The Conservative Party has got a fight on its hands. Keir Starmer’s speech on Tuesday was confident, assured and dealt with the vision thing. He told the story of what the country would be like under Labour and didn’t over promise given the scale of the mountain he will have to climb if elected in 2024.
Outside the conference bubble people are genuinely worried about not being able to pay their bills – inflation hitting double figures and 6% interest rates will be alarming homeowners and voters will be looking hard at anyone who can lay claim to be able to put an end to the chaos that has characterised Government over this past year.
Delegates queued round the block to get into the auditorium for the speech and groups clustered round giant over spill screens around the exhibition centre. Starmer placed Labour firmly back on the centre ground claiming the party was “once again the political wing of the British people” pro-business, pro-Nato and “putting country before party”. He promised to make Brexit work and ruled out any deals with the SNP in a bid to head off Tory attack lines, well telegraphed in advance, accusing them of betraying those who voted to take back control during the Brexit referendum, directly addressing Brexit for the first time.
I’ve seen more Labour conference speeches than I care to remember but there was an unfamiliar but welcome feeling to this one that harked back to my days as a young party staffer watching Blair and Brown at conference and being able to feel movement in the air. As soon as Starmer had sat down my phone starting buzzing from politicians and advisors who the previous night, in the conference bars, had been world weary and sceptical. They all made the same point, “he was good, can we dare to hope?”.

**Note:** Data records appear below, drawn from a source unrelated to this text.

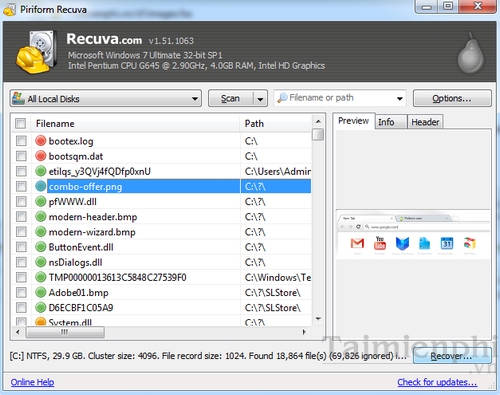Viewport: 500px width, 395px height.
Task: Click the horizontal scrollbar thumb in the file list
Action: tap(65, 332)
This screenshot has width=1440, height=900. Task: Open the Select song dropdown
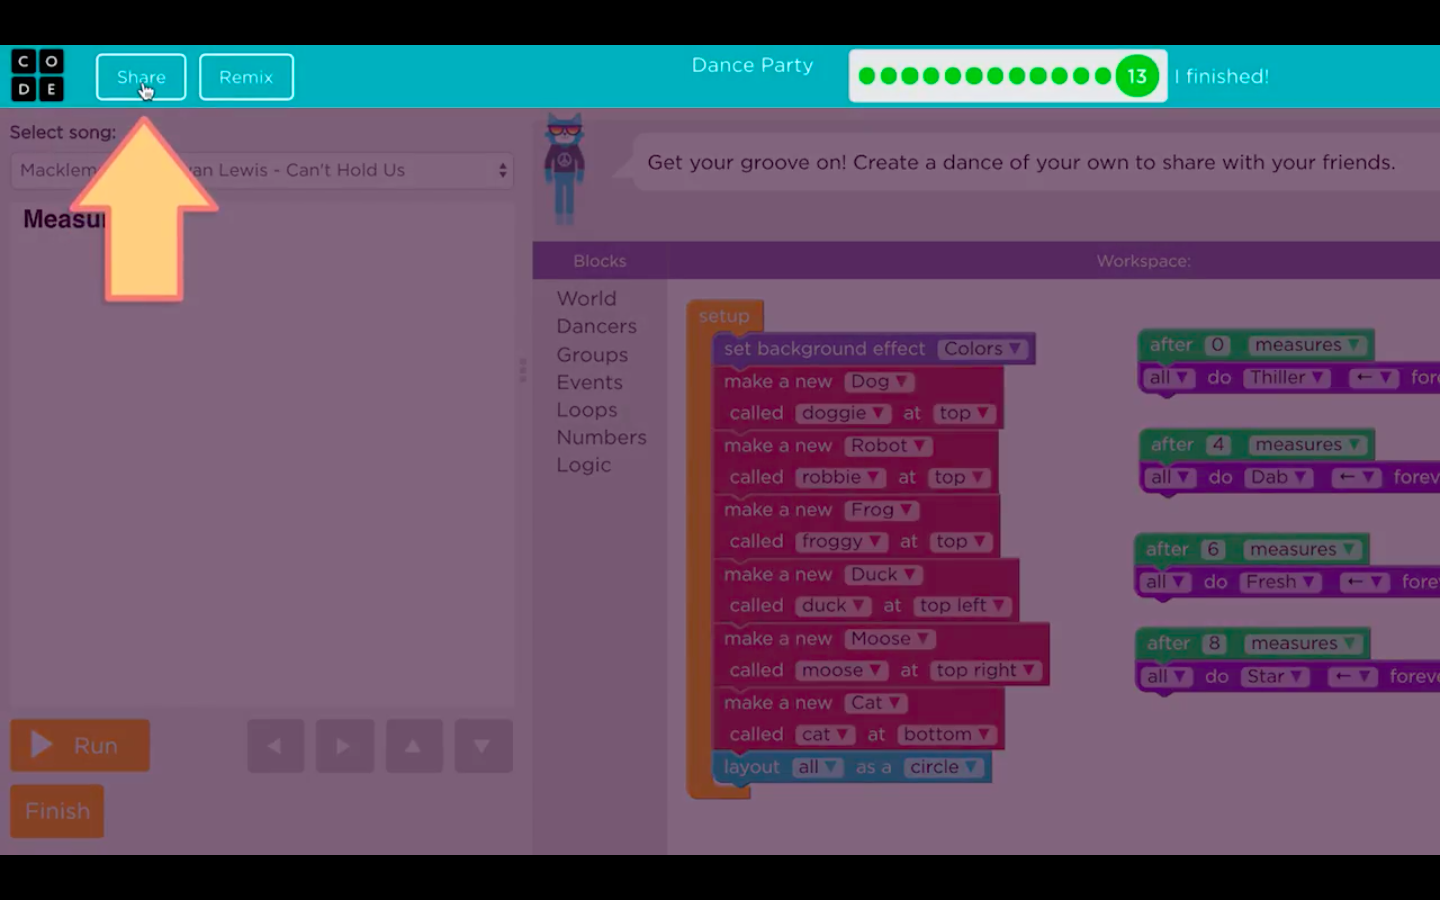pos(262,170)
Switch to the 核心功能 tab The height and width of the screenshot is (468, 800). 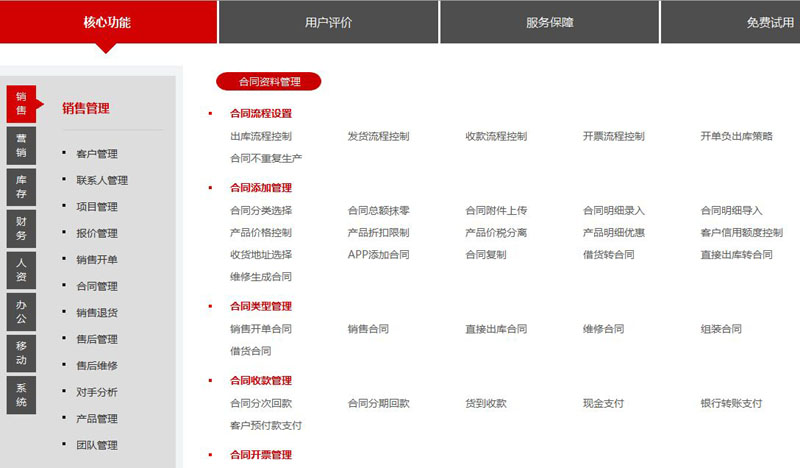pyautogui.click(x=107, y=22)
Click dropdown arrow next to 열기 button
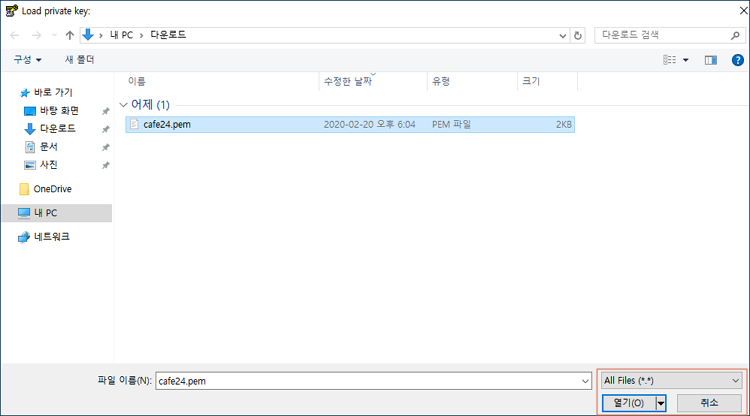Viewport: 750px width, 416px height. (x=661, y=403)
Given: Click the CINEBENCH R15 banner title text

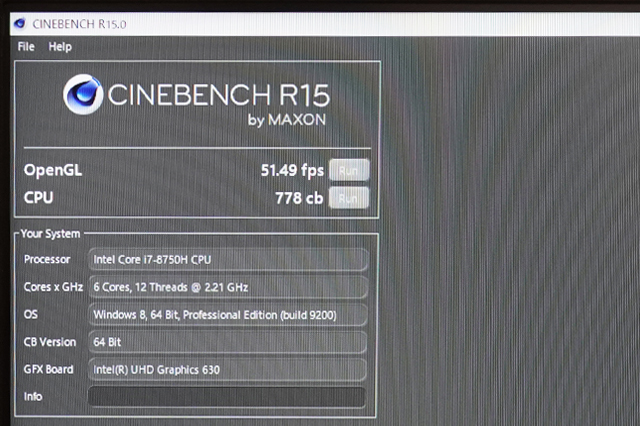Looking at the screenshot, I should point(218,95).
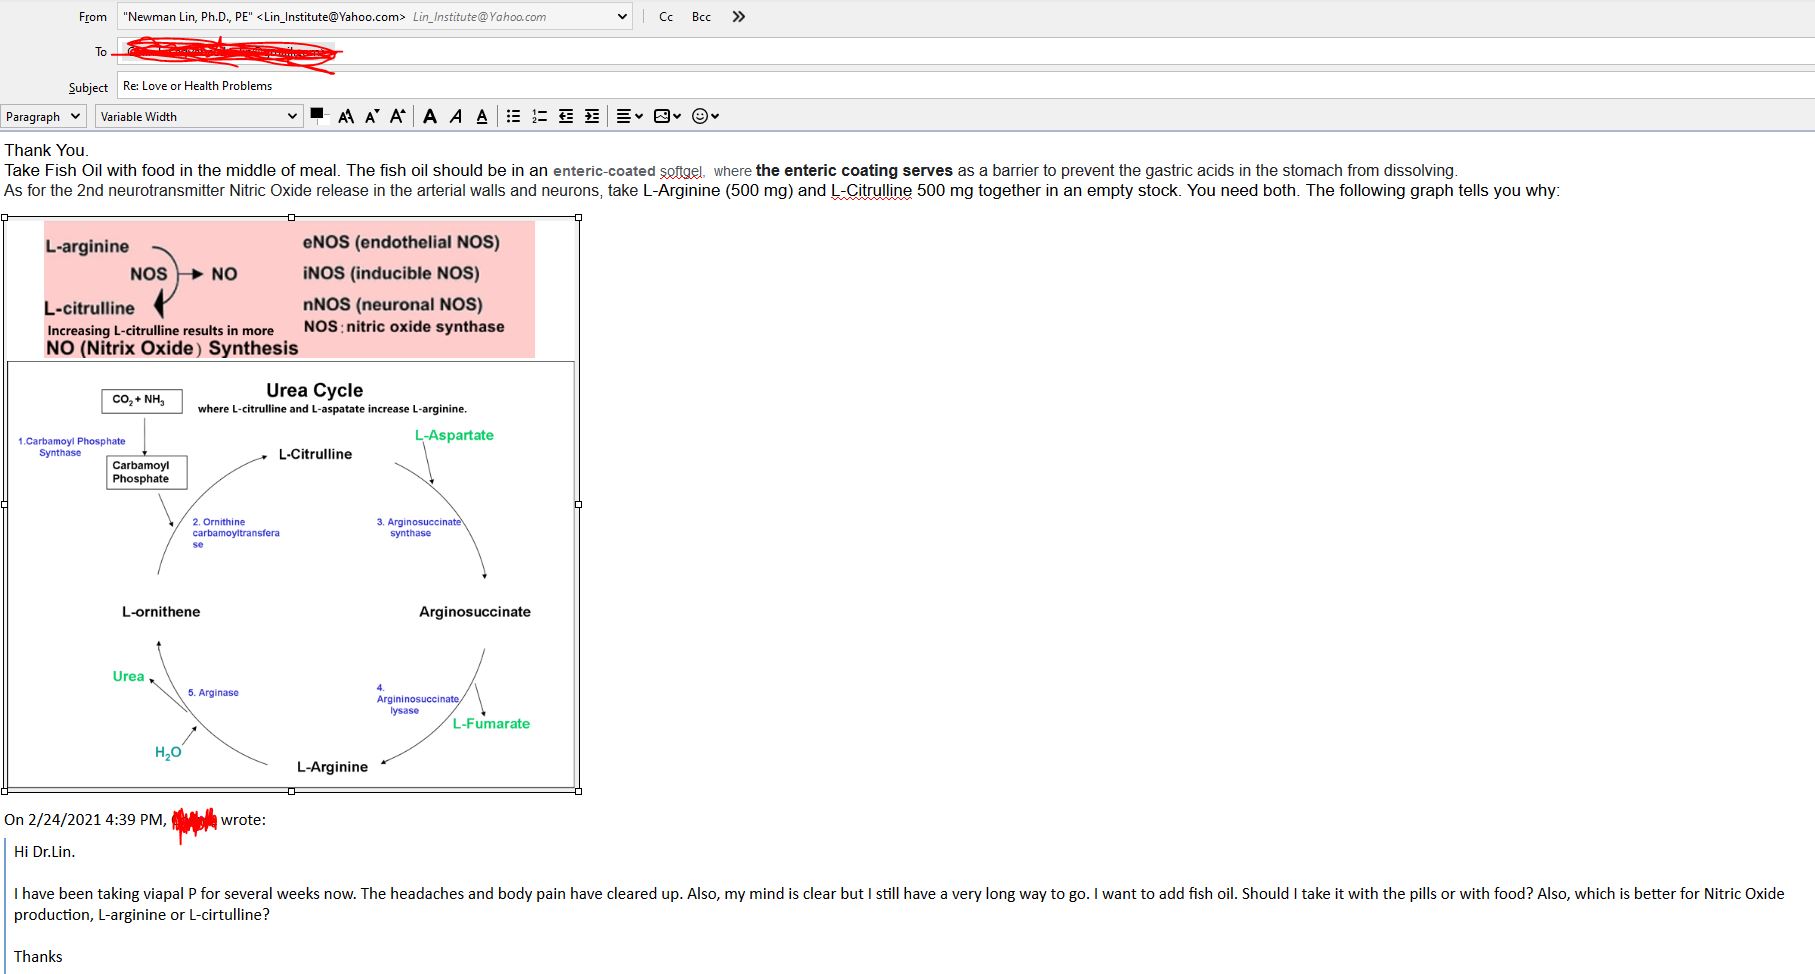Image resolution: width=1815 pixels, height=974 pixels.
Task: Add a Cc recipient field
Action: 666,17
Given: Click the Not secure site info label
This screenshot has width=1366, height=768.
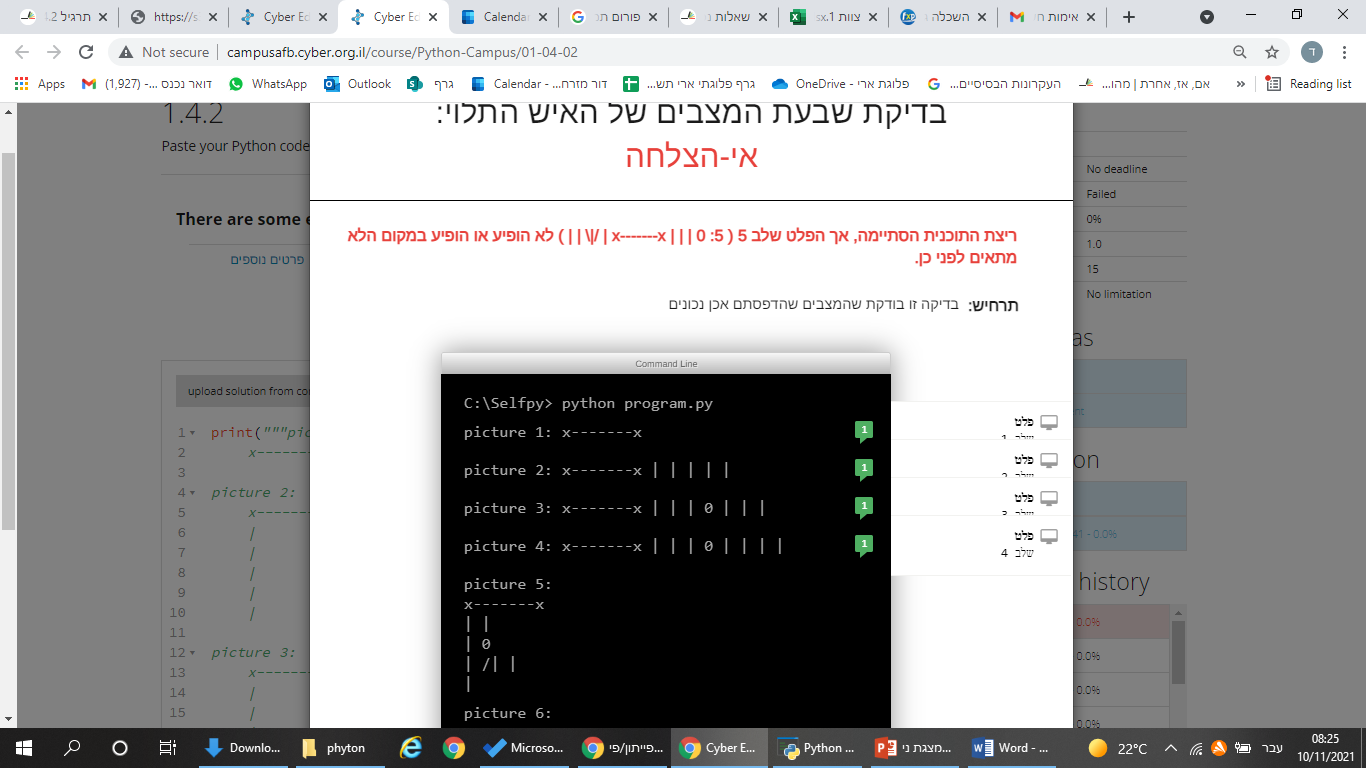Looking at the screenshot, I should pyautogui.click(x=165, y=51).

The key thing for Starmer will be his success or otherwise framing the Conservative Party conference next week. ‘Don’t forget, don’t forgive’ he intoned warning that the Conservatives had crashed the pound and lost control of the economy. On the final day amidst on-going economic turmoil and following a significant intervention by the Bank of England to purchase gilts to protect pension funds he told reporters that Truss represented a “danger to the economy and has lost control”.
Back in 2009 David Cameron and George Osborne said that Labour had crashed the economy through excessive public spending and shouldn’t be given the keys to the car and Labour never really recovered. Starmer will be hoping that he can pull of the same trick.